STANDARD: Gab es das damals überhaupt schon als Studium?

Lutz: Nein. Ich habe mich dann zuerst im Rahmen des Statistikstudiums an diese Frage herangetastet. Meine eigentliche Ausbildung habe ich dann vor allem in den USA gemacht. Vor 25 Jahren gab es in Österreich praktisch noch keinen einzigen Demografen. Mittlerweile sind es im Großraum Wien doch fast 80.

STANDARD: Gibt es Gründe, warum das Fach in Österreich und wohl auch in Deutschland so lange unterentwickelt war?

Lutz: Das Problem im deutschsprachigen Raum ist, dass sich die Demografen während der NS-Zeit kompromittiert haben, weil sie sich Fragen der Rassenhygiene und ähnlichen Dingen widmeten. Deshalb gibt es an den Universitäten bis heute kaum einschlägige Ausbildungen. Deshalb habe ich mich auch entschlossen, zusätzlich noch an der WU Wien tätig zu sein, um eine universitäre Anbindung zu finden und eine Ausbildung für den wissenschaftlichen Nachwuchs zu gewährleisten.

STANDARD: Das tun Sie nicht zuletzt ja auch mit den 1,5 Millionen des Wittgenstein-Preises, die zu einem Gutteil in junge Forscher investiert werden. Was wollen Sie mit den jungen Kollegen erforschen?

Lutz: Mein Projekt nennt sich "Research Center for International Human Capital" , und im Rahmen dessen wollen wir demografische Methoden verwenden, um Fragen der Humanressourcen, also der Zahl der Menschen nach Alter, Bildung und Gesundheit in internationalen Vergleichen zu untersuchen.

STANDARD: Können Sie ein konkretes Beispiel dafür geben?

Lutz: Es gibt Zeitreihen für fast alle Länder der Welt, und auf ihrer Basis konnten wir zeigen, dass eine besser gebildete Bevölkerung mit einer sehr viel höheren Wahrscheinlichkeit ein demokratisches politisches System entwickelt als eine ungebildete.
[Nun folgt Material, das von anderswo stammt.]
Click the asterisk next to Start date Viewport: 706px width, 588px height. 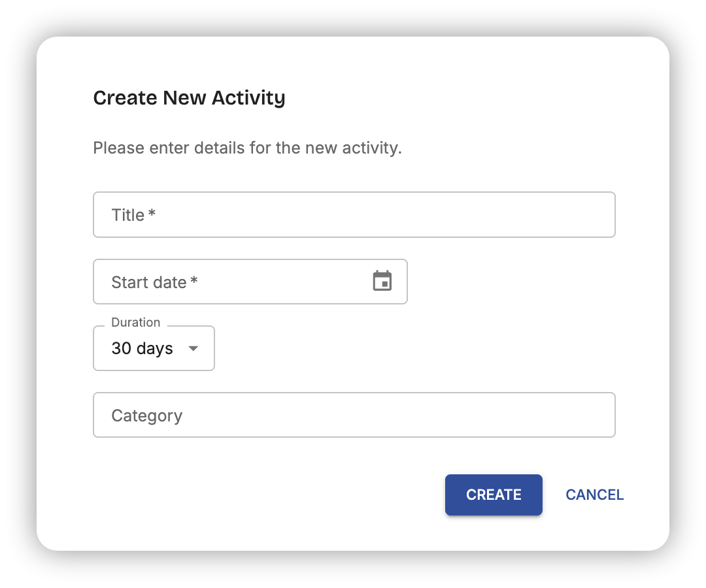click(194, 281)
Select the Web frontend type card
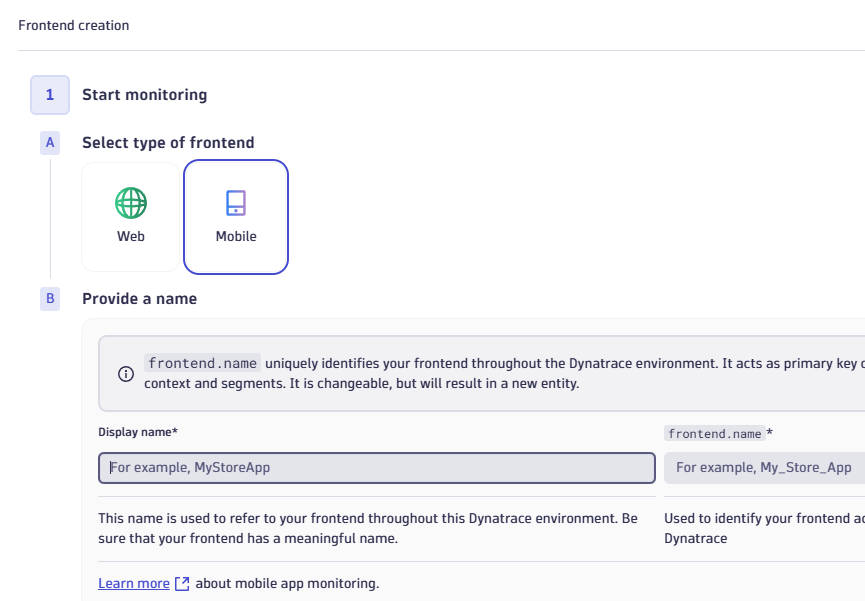865x601 pixels. (x=131, y=217)
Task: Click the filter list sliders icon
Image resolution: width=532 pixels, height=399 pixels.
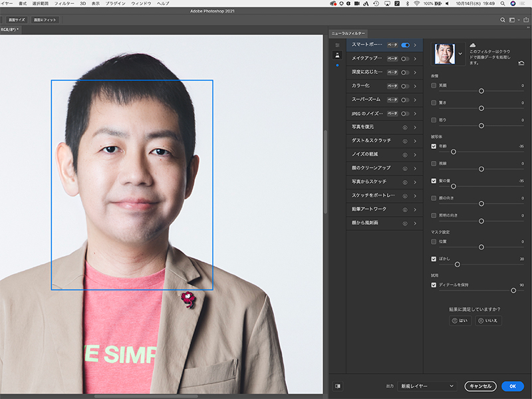Action: tap(337, 45)
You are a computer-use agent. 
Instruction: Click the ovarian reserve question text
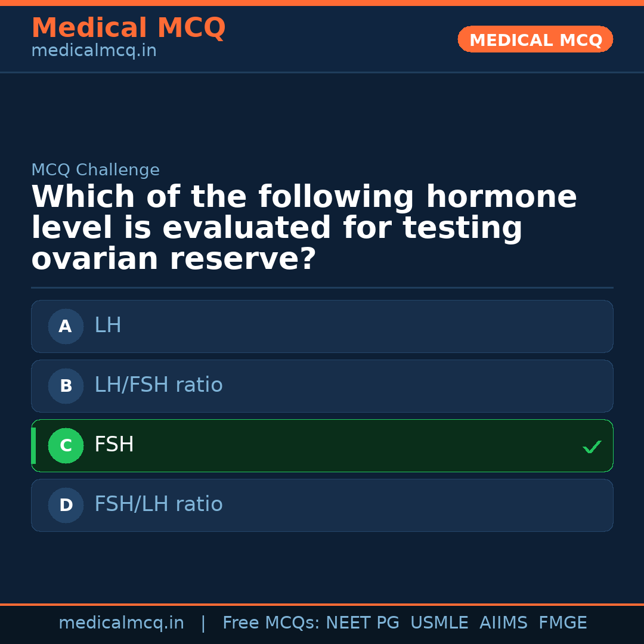(x=304, y=228)

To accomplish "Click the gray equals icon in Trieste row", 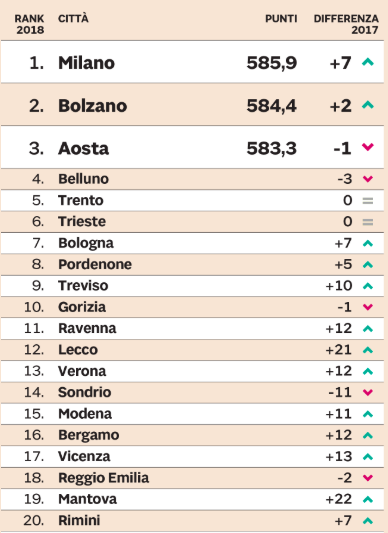I will tap(368, 222).
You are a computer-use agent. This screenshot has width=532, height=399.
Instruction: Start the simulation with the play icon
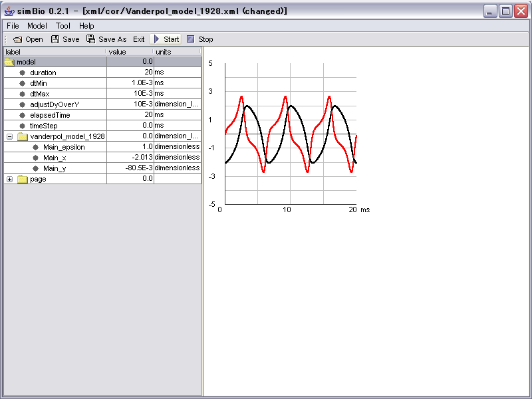point(157,39)
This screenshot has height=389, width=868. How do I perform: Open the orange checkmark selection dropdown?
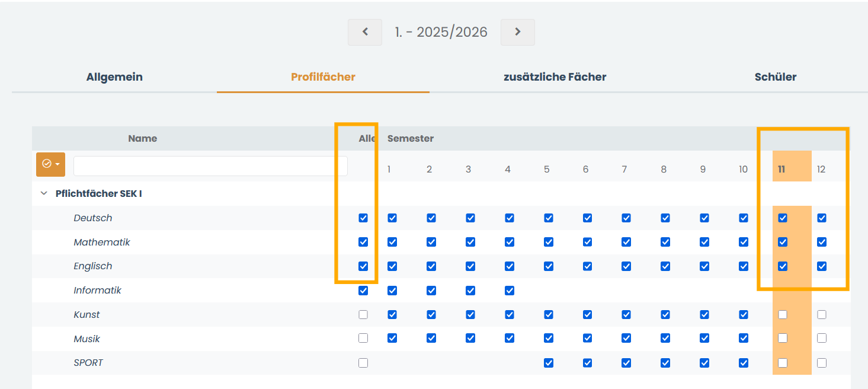50,164
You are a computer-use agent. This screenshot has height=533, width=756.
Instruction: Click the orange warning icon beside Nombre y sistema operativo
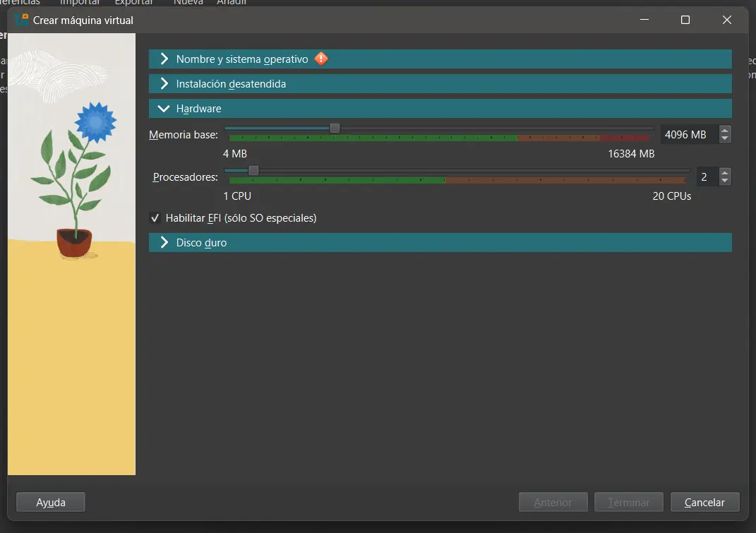[x=321, y=59]
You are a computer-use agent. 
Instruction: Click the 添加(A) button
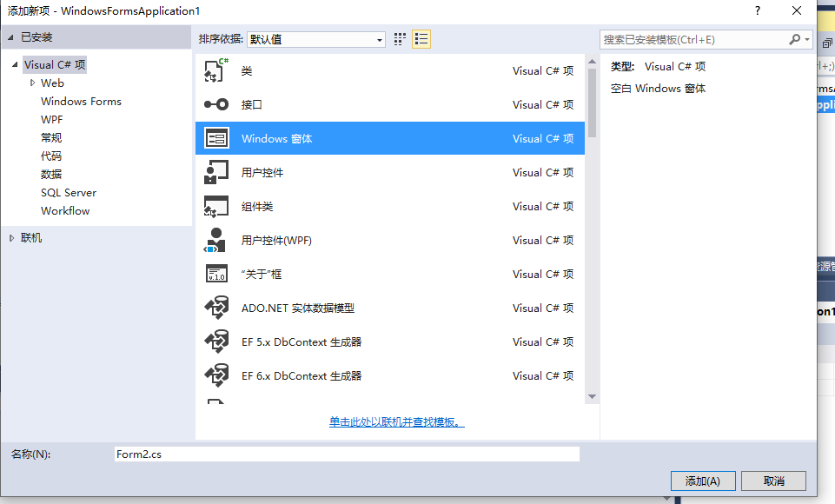point(702,481)
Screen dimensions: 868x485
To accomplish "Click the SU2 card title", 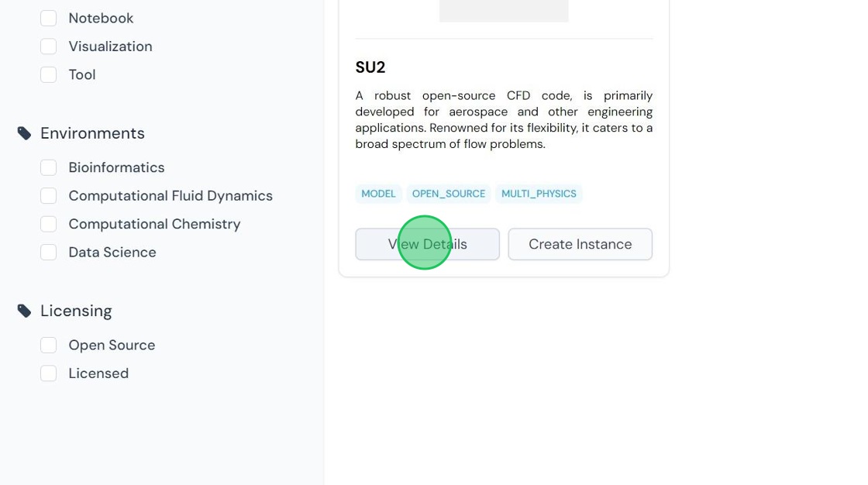I will tap(370, 67).

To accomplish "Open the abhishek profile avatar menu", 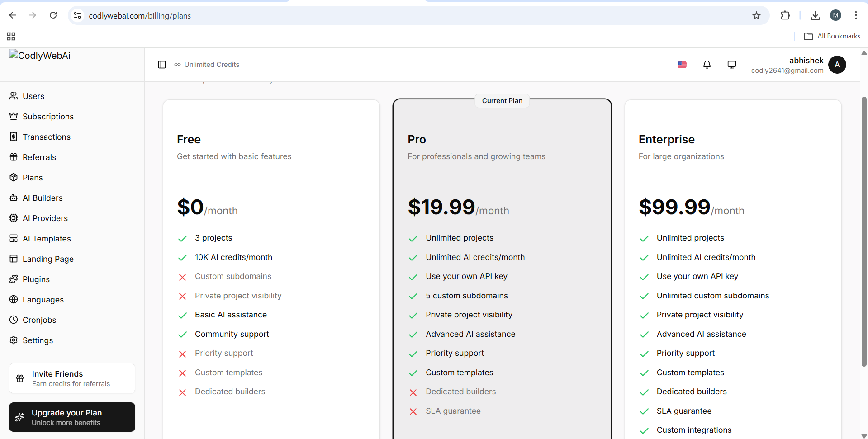I will coord(837,65).
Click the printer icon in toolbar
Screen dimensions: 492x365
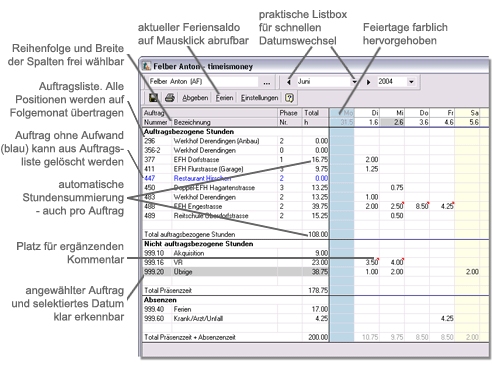pos(170,98)
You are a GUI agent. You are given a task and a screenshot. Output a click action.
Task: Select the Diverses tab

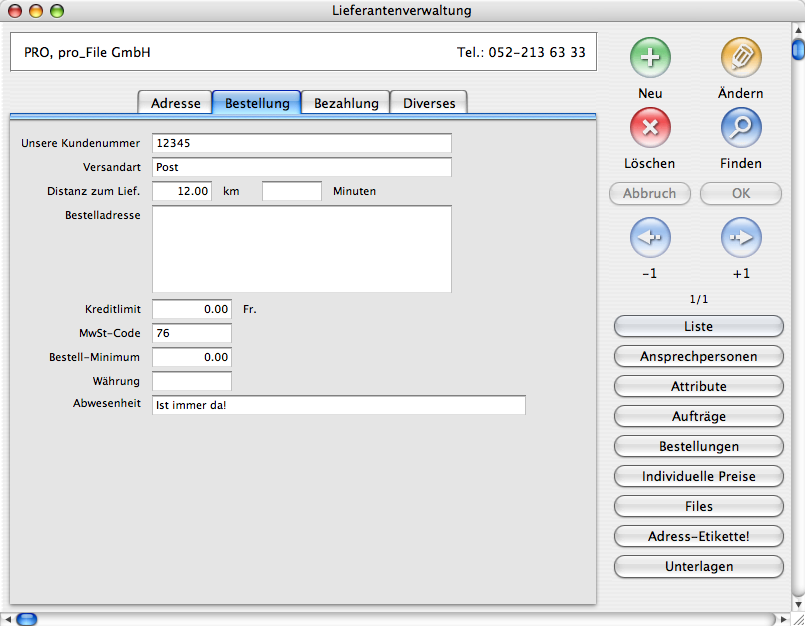pyautogui.click(x=429, y=102)
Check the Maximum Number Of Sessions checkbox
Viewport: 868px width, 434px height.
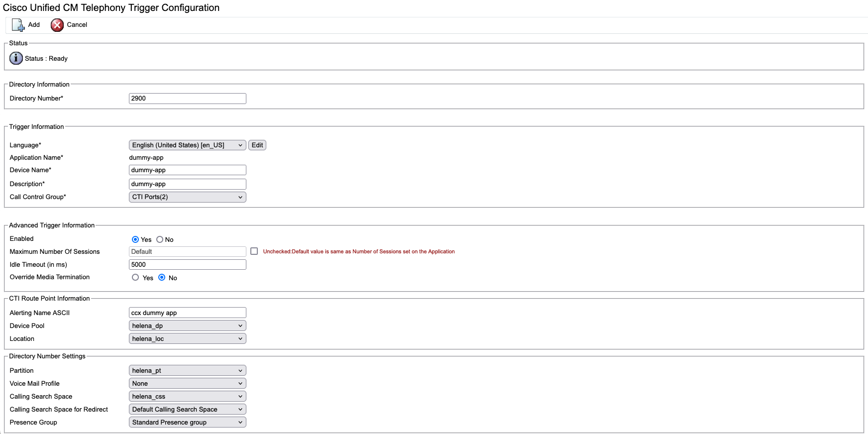click(x=254, y=251)
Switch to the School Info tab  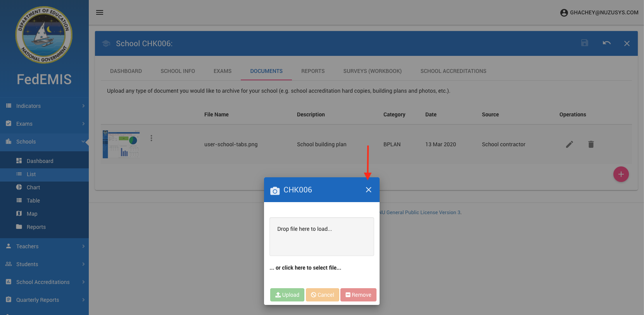coord(178,71)
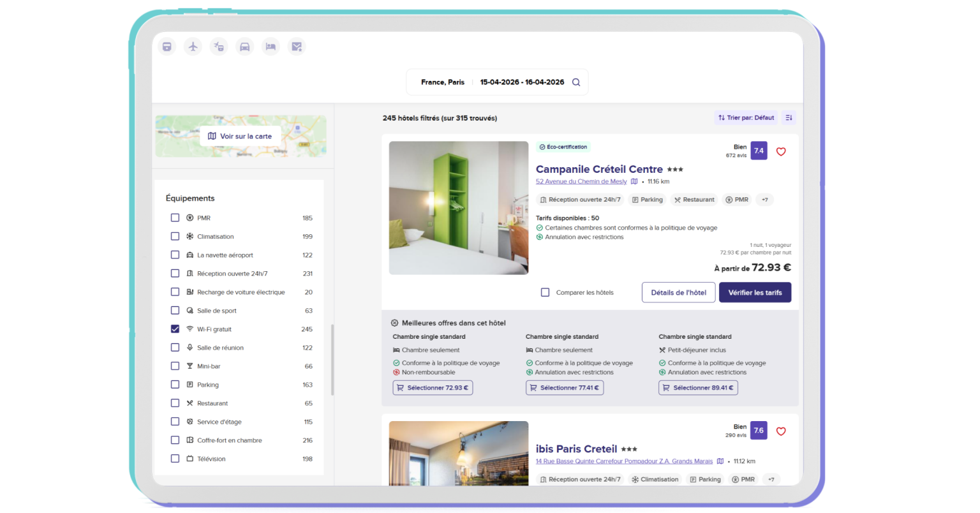Select the 89.41 € breakfast-included offer
This screenshot has height=513, width=980.
[698, 388]
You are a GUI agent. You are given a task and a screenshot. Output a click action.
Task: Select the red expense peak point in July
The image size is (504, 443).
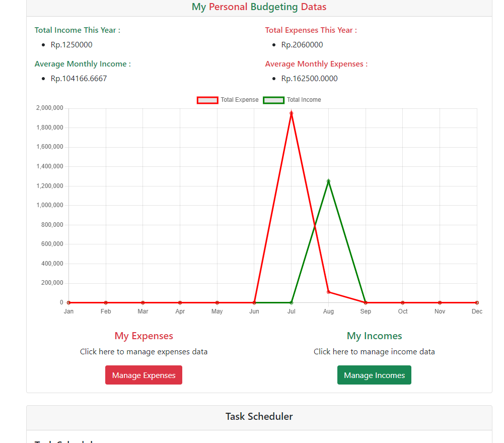[291, 113]
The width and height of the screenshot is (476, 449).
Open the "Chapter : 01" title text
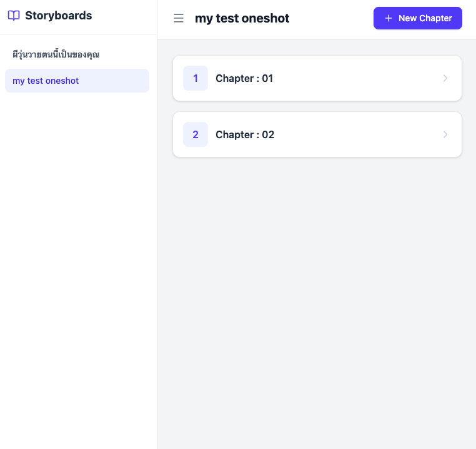click(x=244, y=78)
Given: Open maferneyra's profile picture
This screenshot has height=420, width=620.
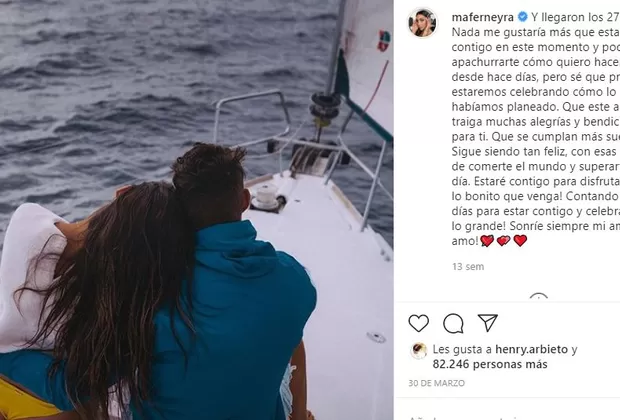Looking at the screenshot, I should coord(422,23).
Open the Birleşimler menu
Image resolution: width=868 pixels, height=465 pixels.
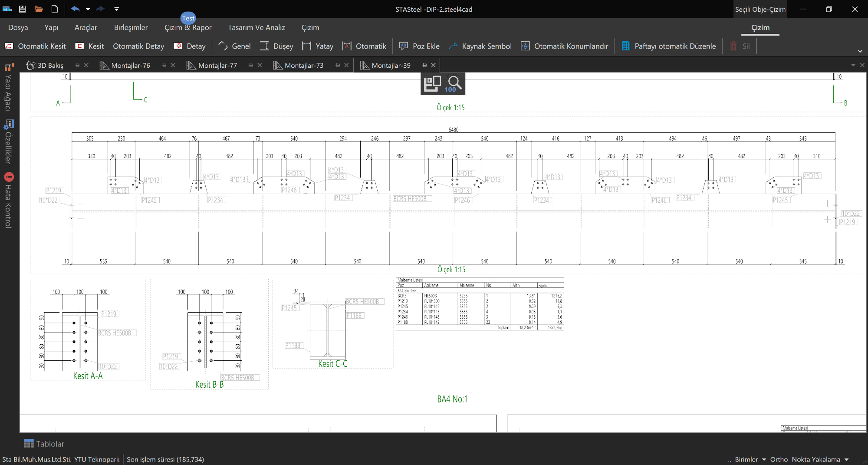(131, 27)
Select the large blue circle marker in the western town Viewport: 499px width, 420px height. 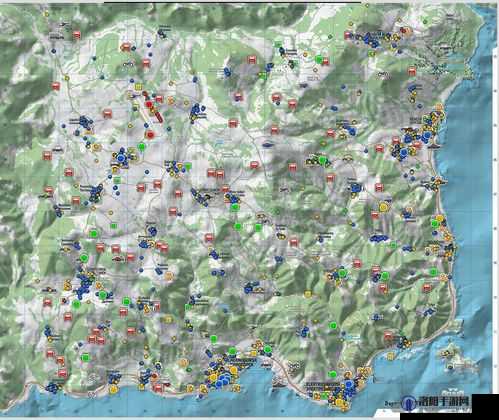[122, 158]
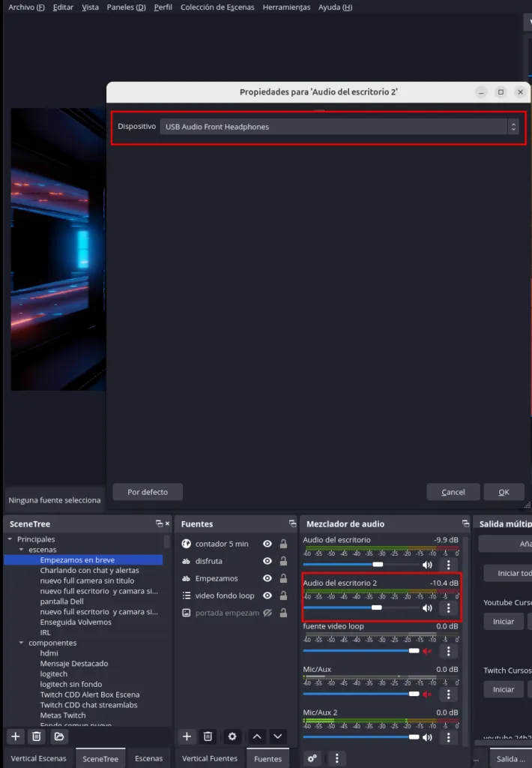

Das wollen wir jetzt zum Beispiel auch für den Iran zeigen.

STANDARD: Was konkret?

Lutz: Wir gehen aufgrund statistischer Analysen der Erfahrung aller Länder in den letzten 40 Jahren davon aus, dass es im Iran einen starken Entwicklungsdruck in Richtung Demokratie gibt. Der Grund dafür ist, dass der Iran im Nahen Osten nach Israel die am besten gebildete Bevölkerung besitzt und gleichzeitig, was wenig bekannt ist, den schnellsten Geburtenrückgang der Menschheitsgeschichte verzeichnete. Ich würde mich nicht wundern, wenn dort in den nächsten 20 Jahren eine moderne Demokratie entsteht.

STANDARD: Wie hat sich Österreichs Bildungsbereich im internationalen Vergleich entwickelt?

Lutz: Wir waren in den 1970er- und 1980er-Jahren im internationalen Vergleich gut unterwegs, seitdem gibt es aber eher eine Stagnation in unserem Bildungssystem. Länder wie Südkorea haben uns längst überholt: Dort hat beispielsweise schon rund die Hälfte der jungen Frauen einen Hochschulabschluss. Wenn wir da nicht aufpassen, werden wir noch von vielen anderen ehemaligen Entwicklungsländern überholt.

STANDARD: Sie betonen die Bedeutung der höheren Bildung eines möglichst großen Anteils der Bevölkerung, während in der Forschungspolitik stets von Exzellenz die Rede ist. Ein Widerspruch?

Lutz: Nein, im Gegenteil. Exzellenz in der Wissenschaft ist sicher notwendig, aber wir brauchen ein breites Fundament dafür. Das Problem der Exzellenz beginnt nicht zuletzt dort, wo die Wertschätzung dafür in der Bevölkerung nicht gegeben ist. Etwas polemisch würde ich sagen, dass diese Wertschätzung hier fehlt.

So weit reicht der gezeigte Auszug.